Зато сэр Саймон наверняка все знал.
– Но после похорон моей жены летом… Он повел себя очень достойно. Мне показалось, что он хочет зарыть топор войны. Полиция знает что‐то о том, как…?
– Пока рано судить, – объяснила Рози. – Им известно совсем немного.
– Что ж, вы очень добры, что позвонили. Я… простите. Не знаю, что и… Как ее величество узнала?
– Кисть нашли недалеко от Сандрингема. Полиция передала нам информацию в качестве жеста доброй воли.

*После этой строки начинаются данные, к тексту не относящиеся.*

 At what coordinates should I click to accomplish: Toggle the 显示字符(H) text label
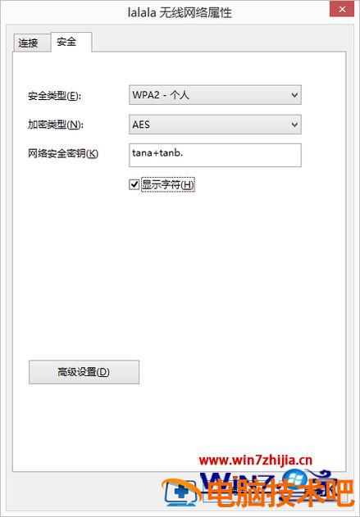pyautogui.click(x=168, y=184)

– Недалеко от Сандрингема… Как ужасно. Ее Величество, должно быть… Передайте ей мои соболезнования. Мы должны увидеться после Рождества, но я понимаю, что нынешние обстоятельства несколько осложняют положение. Как они, кстати, поняли, что это Эдвард?
Рози вздохнула:
– По кольцу, милорд, – она не могла заставить себя называть его Хью. Она не так привыкла тереться плечами с аристократией, как сэр Саймон.
– Боже… Кольцо… У меня и у самого такое есть…
Он снова затих, и Рози представила, как он в ужасе уставился на свою левую руку.
– Мне очень жаль.
– Что вы. Вы тут ни при чем… Какой кошмар. Спасибо, что позвонили. Пожалуйста, пожелайте Ее Величеству счастливого Рождества от нас. Надеюсь, она скоро поправится.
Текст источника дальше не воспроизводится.